Le 11 décembre 2019, la commission des lois a adopté avec d’importantes modifications la proposition de loi visant à lutter contre les contenus haineux sur internet transmise par l’Assemblée nationale.
La commission a reconnu le besoin de mieux responsabiliser les grandes plateformes afin qu’elles participent davantage qu’aujourd’hui à la lutte contre la propagation de certains "discours de haine" sur internet. Elle a donc approuvé le renforcement de leur régulation par de nouvelles obligations de moyens et de coopération en la matière, sous la supervision du Conseil supérieur de l’audiovisuel. Elle a également approuvé les mesures prévues par la proposition de loi destinées à favoriser une réponse judiciaire rapide et proportionnée ainsi qu’une meilleure prévention en milieu scolaire.

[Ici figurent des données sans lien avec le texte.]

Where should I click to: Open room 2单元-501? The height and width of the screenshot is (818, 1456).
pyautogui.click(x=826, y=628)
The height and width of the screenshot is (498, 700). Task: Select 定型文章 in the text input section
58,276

Selon Philippe Bas, président de la commission des lois, "si le législateur doit mener une lutte résolue contre le développement de contenus haineux sur internet, il doit prendre garde de ne pas remettre en cause une liberté démocratique fondamentale, la liberté d’expression, dont les restrictions doivent être proportionnées et appliquées sous le contrôle effectif de l’autorité judiciaire. Le texte adopté aujourd’hui par la commission témoigne de la recherche de cet équilibre toujours délicat".

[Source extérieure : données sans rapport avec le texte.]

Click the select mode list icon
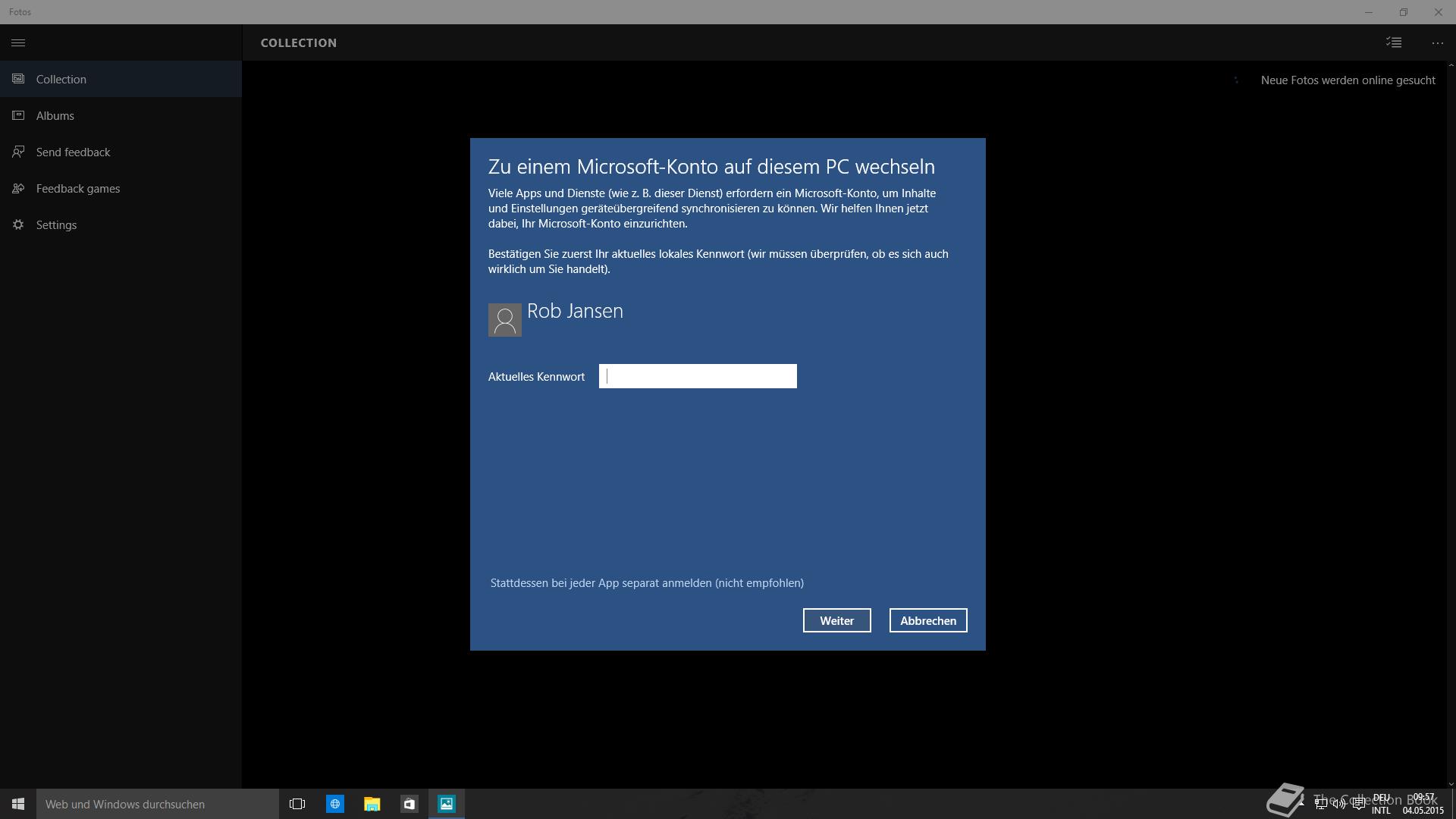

En conséquence, la commission a adopté 45 amendements afin notamment :
– de supprimer le nouveau délit de "non-retrait" de contenu haineux. Selon Christophe-André Frassa, rapporteur, "malgré une intention qui ne peut être que partagée, le volet pénal au cœur du dispositif reste inabouti et porteur de risques pratiques et juridiques : déséquilibré aux dépens de la liberté d’expression, il encouragera mécaniquement les plateformes à retirer - par excès de prudence - des contenus pourtant licites ; contraire au droit de l’Union européenne, il semble en l’état inapplicable aux professionnels du parquet eux-mêmes…" ;
– de clarifier la régulation administrative des grandes plateformes pour mieux tenir compte des exigences du droit européen (directive "e‑commerce"), en proportionnant les obligations à la charge des plateformes au risque d’atteinte à la dignité humaine et en écartant toute obligation générale de surveillance des réseaux.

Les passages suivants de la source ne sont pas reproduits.